In this study, it was decided to measure reliability using the ICC. The Pearson coefficient was used only for the sake of comparison with other studies that employed it, since the Pearson coefficient allows assessment of the correlation between variables, but not the difference between the evaluations. Our results are similar to the findings of studies carried out with other populations. Moderate reliability for the word memory test was found in a study from Korea15 and another study from the United States of America,5 which used samples of 20 and 278 people, respectively, aged under 50 years, and a one-month interval between test and retest. These same studies revealed substantial reliability for the recall test (Pearson coefficient=0.64). Lower reliability for the recognition test was also observed in the American study (Pearson=0.36), but not in the Korean investigation (Pearson=0.74).15 In our study, lower reliability for the recognition test may be explained by the ceiling effect, where the test values achieved by the sample are close to the maximum, reducing the variability between scores.

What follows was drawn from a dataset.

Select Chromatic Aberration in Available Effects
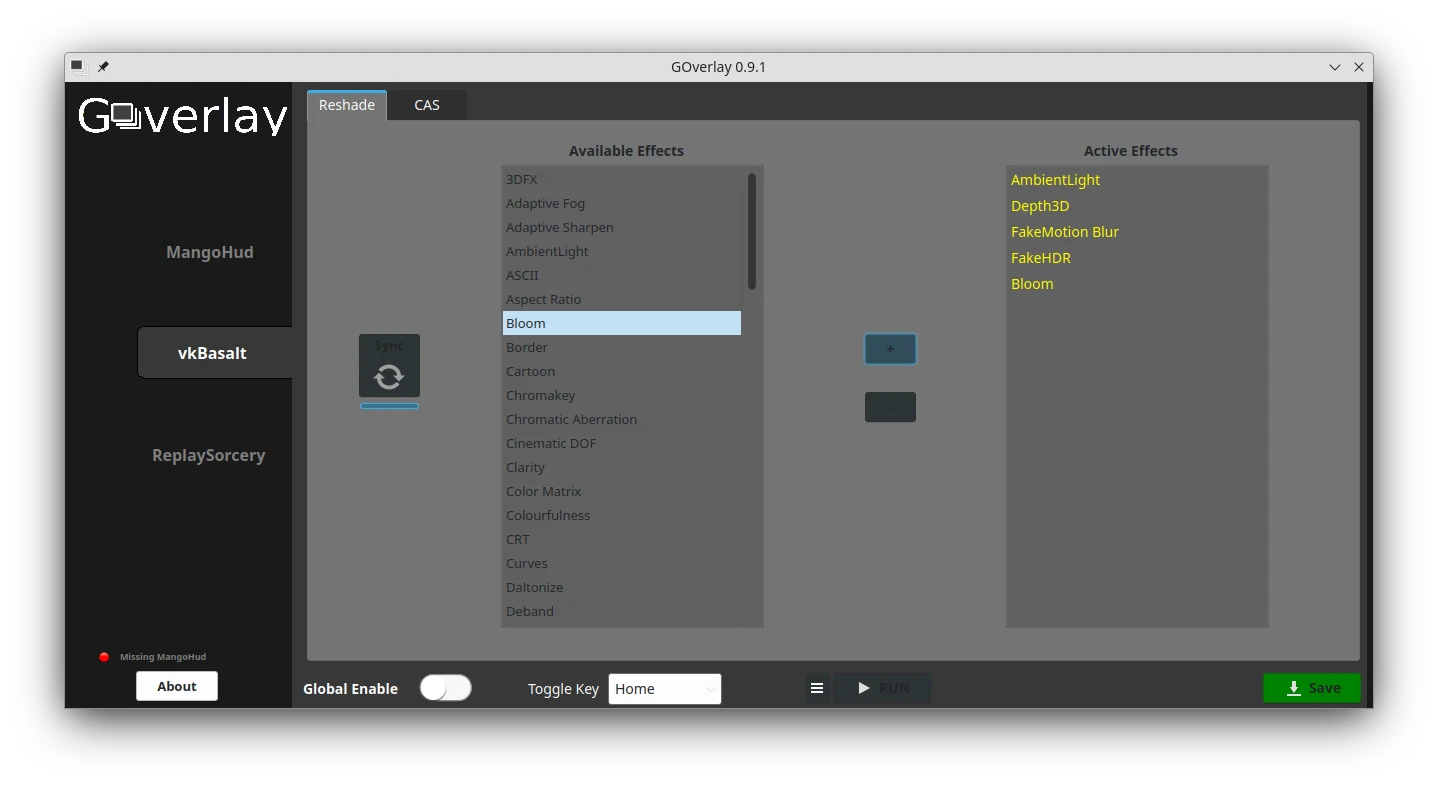The height and width of the screenshot is (785, 1438). [571, 419]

The better performance in the retests strongly suggests a learning effect, as observed in other studies.18 In the present study, we chose an interval of time similar to that adopted in other investigations, which ranged from two to four weeks. Longer periods between the tests could increase the probability of real changes in cognitive function, compromising the test reliability of the investigation; whilst shorter periods are more easily contaminated by the learning effect. As in other studies, in an attempt to avoid the learning effect, the retests were arranged in a different order. Despite these precautions, the influence of the learning effect may have contributed to decreasing the reliability of the tests.

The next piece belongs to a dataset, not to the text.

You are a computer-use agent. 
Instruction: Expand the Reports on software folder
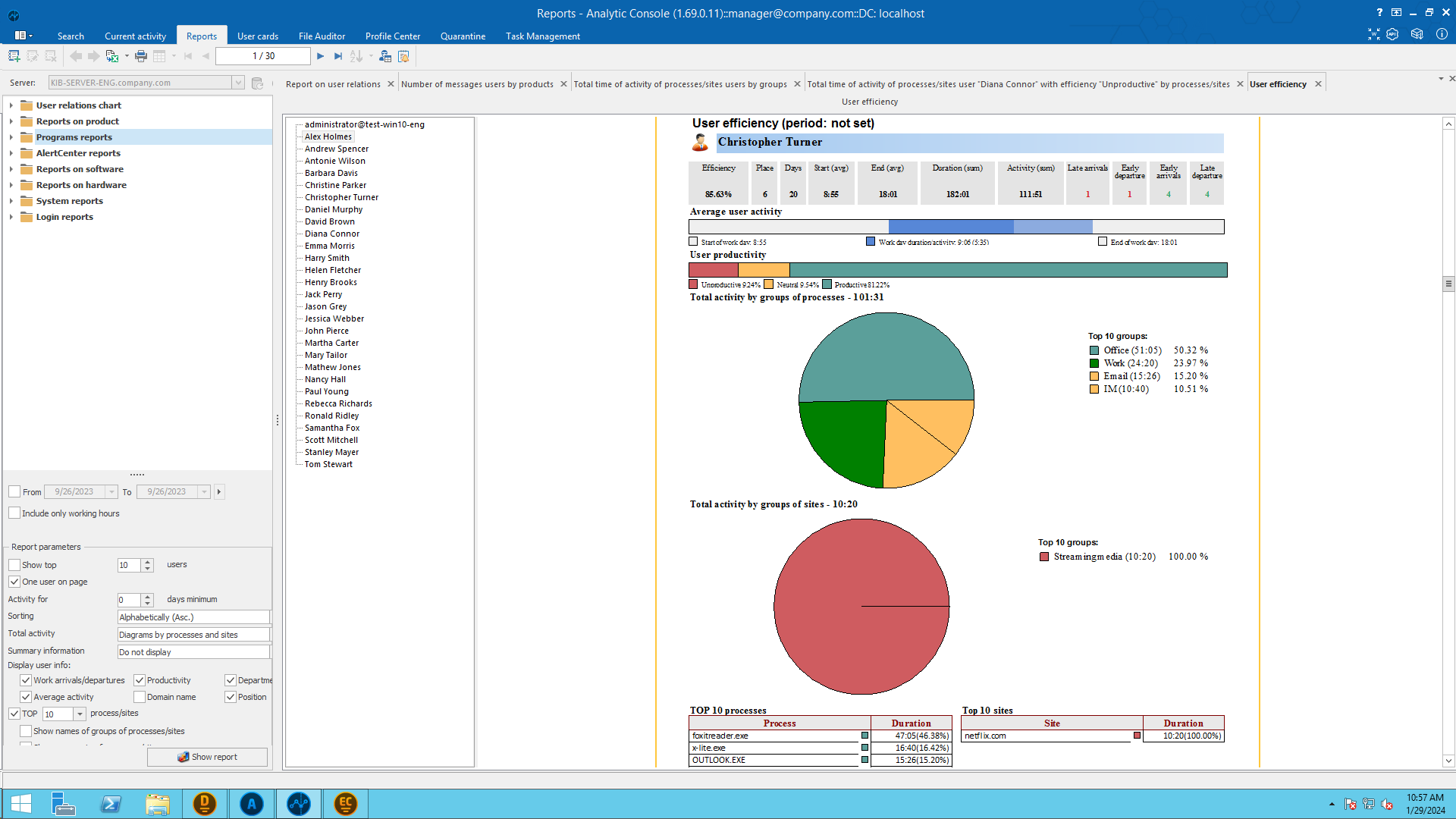point(11,169)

Considering the Trail B showed almost perfect reliability, it may be useful when a short reapplication interval is necessary. High reliability for the Trail B test was also found in a German study, using a sample of 55 individuals, with a mean age of 46 years and, on average, 10 years of schooling.16
The studied tests presented the advantage of maintaining reliability regardless of sex, age and schooling. The test's capacity to be precise even when applied to different people should not, however, lead to the conclusion that these variables have no effect when assessing the validity of these tests. There is evidence that these variables interfere with the capacity to distinguish between cognitive levels.9,19-20
One limitation of this study is that it was conducted in one of the six ELSA research centers, as it was decided to reduce the variability of using different interviewers.
In conclusion, we observed moderate reliability for cognitive tests applied in adults, after a short interval averaging twenty days. The slight improvement in performance across all the retests, compared to the initial tests, suggests a learning effect. To avoid this effect, the ELSA-Brasil cognitive evaluation should use alternate equivalent versions of the test during study waves, estimated to be every three to four years, in order to reduce the influence of learning on prospective comparisons of cognitive tests in this Brazilian adult population.
Acknowledgments
The authors thank the ELSA-Brasil participants and the research team involved in the baseline study for their contribution to this study.
Funding Statement
This work was supported by a grant from the Ministry of Health and Ministry of Science and Technology (FINEP- Financiadora de Estudos e Projetos) for ELSA (nº 01 06 0278.00 MG). Prof. Barreto has a grant from the National Research Council of Brazil (CNPq, nº 01 06 0278.00), Prof. Passos has a grant from the State of Minas Gerais Agency for Research and Technology (FAPEMIG, nº 17767) and Prof. Giatti has a fellowship from the Coordination for the Improvement of Higher Education Personnel (CAPES).
Footnotes
Disclosure: The authors report no conflicts of interest.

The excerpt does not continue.